## What the task requires
Rescale the items starting at the line containing "新着情報一覧 (597, 543)" and ending at the line containing "地方自治体向け情報発信 (318, 2210)". Reproduce only those lines, requests included, multiplying every coordinate in the answers by 0.95 and rounding to whole numbers, with halves rounded up.

-- begin --

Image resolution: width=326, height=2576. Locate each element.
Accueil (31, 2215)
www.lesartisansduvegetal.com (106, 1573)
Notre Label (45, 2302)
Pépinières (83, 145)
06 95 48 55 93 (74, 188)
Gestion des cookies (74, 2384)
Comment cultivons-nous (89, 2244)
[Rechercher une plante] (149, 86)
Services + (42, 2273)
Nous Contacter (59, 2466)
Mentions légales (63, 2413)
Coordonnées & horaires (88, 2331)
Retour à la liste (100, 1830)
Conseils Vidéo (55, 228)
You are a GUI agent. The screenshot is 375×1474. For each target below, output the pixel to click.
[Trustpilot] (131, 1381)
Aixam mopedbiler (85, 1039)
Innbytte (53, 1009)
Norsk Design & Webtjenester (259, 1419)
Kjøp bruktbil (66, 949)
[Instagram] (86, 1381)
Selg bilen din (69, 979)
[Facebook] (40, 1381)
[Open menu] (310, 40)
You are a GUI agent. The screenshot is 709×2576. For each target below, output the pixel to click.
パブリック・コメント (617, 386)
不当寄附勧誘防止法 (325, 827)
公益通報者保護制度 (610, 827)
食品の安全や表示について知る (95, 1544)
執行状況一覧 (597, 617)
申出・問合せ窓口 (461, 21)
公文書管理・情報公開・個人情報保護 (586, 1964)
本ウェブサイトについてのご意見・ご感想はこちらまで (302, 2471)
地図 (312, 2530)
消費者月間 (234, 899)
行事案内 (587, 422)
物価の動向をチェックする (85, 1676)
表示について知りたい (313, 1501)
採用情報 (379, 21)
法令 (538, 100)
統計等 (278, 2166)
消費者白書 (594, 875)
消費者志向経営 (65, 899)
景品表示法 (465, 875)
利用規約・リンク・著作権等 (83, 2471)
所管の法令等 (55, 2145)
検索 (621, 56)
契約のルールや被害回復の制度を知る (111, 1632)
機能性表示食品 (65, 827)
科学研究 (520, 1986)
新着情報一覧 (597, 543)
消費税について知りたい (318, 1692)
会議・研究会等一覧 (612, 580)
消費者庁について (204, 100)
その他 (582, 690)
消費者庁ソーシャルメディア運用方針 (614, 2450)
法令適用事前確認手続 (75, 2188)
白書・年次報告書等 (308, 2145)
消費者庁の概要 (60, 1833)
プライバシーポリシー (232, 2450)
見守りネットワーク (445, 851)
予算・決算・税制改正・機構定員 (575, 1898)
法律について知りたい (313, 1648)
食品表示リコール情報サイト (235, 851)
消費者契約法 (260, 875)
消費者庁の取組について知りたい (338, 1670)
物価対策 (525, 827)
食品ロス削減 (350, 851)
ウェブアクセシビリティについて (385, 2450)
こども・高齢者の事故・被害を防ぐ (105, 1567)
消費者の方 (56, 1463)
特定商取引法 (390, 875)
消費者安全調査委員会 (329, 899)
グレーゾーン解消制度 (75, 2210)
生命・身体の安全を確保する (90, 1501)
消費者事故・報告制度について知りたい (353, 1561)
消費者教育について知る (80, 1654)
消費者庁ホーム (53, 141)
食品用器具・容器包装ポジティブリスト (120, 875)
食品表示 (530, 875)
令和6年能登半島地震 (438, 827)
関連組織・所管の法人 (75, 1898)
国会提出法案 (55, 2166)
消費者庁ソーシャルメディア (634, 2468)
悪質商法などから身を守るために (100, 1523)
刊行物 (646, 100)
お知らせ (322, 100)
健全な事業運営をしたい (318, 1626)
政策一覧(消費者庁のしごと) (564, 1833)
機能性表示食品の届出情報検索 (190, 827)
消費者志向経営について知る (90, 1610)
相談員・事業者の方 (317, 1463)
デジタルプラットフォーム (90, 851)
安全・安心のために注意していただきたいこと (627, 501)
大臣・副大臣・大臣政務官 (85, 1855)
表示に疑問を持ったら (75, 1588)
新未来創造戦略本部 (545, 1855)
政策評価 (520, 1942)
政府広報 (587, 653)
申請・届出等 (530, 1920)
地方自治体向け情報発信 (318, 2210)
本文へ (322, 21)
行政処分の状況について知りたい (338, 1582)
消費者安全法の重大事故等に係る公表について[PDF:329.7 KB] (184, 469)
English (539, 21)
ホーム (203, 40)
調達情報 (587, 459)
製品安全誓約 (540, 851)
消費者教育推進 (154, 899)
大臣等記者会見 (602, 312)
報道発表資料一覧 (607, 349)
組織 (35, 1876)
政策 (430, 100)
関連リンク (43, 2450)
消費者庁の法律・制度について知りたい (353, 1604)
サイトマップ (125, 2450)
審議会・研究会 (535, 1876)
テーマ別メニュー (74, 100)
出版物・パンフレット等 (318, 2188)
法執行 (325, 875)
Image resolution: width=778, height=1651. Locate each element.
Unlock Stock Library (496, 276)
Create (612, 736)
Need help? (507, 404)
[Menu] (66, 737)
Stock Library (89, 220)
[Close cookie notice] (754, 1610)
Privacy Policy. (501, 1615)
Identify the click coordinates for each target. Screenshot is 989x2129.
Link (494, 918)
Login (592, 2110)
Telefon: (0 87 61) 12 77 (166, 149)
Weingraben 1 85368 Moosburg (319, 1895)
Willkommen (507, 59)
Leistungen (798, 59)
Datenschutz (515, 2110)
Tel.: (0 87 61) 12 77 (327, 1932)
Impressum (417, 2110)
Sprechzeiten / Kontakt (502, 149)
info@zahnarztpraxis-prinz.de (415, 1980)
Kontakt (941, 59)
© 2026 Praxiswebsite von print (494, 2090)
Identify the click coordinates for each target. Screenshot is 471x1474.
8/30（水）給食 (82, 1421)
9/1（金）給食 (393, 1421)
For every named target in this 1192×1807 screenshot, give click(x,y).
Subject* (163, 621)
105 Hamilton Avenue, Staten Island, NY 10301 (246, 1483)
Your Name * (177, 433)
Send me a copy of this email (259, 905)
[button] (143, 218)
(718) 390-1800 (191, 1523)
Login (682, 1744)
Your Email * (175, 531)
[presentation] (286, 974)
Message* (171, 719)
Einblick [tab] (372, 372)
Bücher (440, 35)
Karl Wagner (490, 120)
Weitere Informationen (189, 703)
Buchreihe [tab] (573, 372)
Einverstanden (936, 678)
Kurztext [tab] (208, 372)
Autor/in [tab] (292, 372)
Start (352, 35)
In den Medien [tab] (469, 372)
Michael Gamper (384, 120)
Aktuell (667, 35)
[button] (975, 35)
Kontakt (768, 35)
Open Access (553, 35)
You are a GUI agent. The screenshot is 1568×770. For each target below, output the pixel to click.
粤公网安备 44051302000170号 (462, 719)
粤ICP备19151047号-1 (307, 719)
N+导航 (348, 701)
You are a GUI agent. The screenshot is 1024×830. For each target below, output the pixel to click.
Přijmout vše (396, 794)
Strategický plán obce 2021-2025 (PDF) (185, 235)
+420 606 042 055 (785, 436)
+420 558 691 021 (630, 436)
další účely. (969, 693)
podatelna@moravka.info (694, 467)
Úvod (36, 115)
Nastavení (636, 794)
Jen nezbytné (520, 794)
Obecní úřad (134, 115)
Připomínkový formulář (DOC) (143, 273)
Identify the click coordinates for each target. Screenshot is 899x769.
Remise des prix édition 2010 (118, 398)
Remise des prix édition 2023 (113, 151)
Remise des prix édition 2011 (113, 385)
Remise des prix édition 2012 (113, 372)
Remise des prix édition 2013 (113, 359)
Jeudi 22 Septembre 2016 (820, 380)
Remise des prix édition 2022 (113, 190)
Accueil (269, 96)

-- end --

## Answer to the problem
新着情報一覧 (567, 516)
消費税について知りたい (302, 1607)
会議・研究会等一覧 (581, 551)
消費者庁について (194, 95)
その他 (553, 656)
消費者庁ソーシャルメディア運用方針 (583, 2328)
法令適用事前確認手続 (71, 2079)
白書・年次報告書等 (293, 2038)
消費者庁の概要 (57, 1741)
プライバシーポリシー (220, 2328)
見守りネットワーク (423, 808)
予算・決算・税制改正・機構定員 (546, 1803)
法律について知りたい (297, 1566)
食品表示リコール情報サイト (223, 808)
消費者契約法 (247, 831)
消費者庁の取組について知りたい (321, 1587)
物価対策 (499, 786)
食品ロス削減 (333, 808)
ウェブアクセシビリティについて (366, 2328)
こども・高齢者の事故・被害を防ぐ (100, 1489)
消費者の方 (53, 1390)
特定商取引法 (371, 831)
消費者安全調査委員会 (313, 854)
グレーゾーン解消制度 (71, 2100)
生命・身体の安全を確保する (86, 1426)
消費者事故・報告制度について知りたい (335, 1483)
消費者教育について知る (76, 1571)
消費者庁ホーム (50, 134)
食品用器具・容器包装ポジティブリスト (114, 831)
食品表示 (504, 831)
令和6年能登半島地震 (416, 786)
関連組織・所管の法人 (71, 1803)
国会提出法案 (52, 2058)
消費者庁ソーシャルメディア (602, 2345)
悪質商法などから身を守るために (95, 1447)
刊行物 (614, 95)
お知らせ (306, 95)
健全な事業運営をしたい (302, 1545)
政策一覧(消費者庁のしごと) (536, 1741)
機能性表示食品の届出情報検索 (181, 786)
消費者志向経営について知る (86, 1530)
相談員・事業者の方 (301, 1390)
デジタルプラットフォーム (86, 808)
安全・安心のために注意していただきたいこと (596, 476)
大臣・副大臣・大臣政務官 (81, 1762)
表示に疑問を持ったら (71, 1509)
新未来創造戦略本部 (518, 1762)
政策評価 (494, 1845)
政府広報 (558, 620)
申請・届出等 (504, 1824)
地方自治体向け情報発信 (302, 2100)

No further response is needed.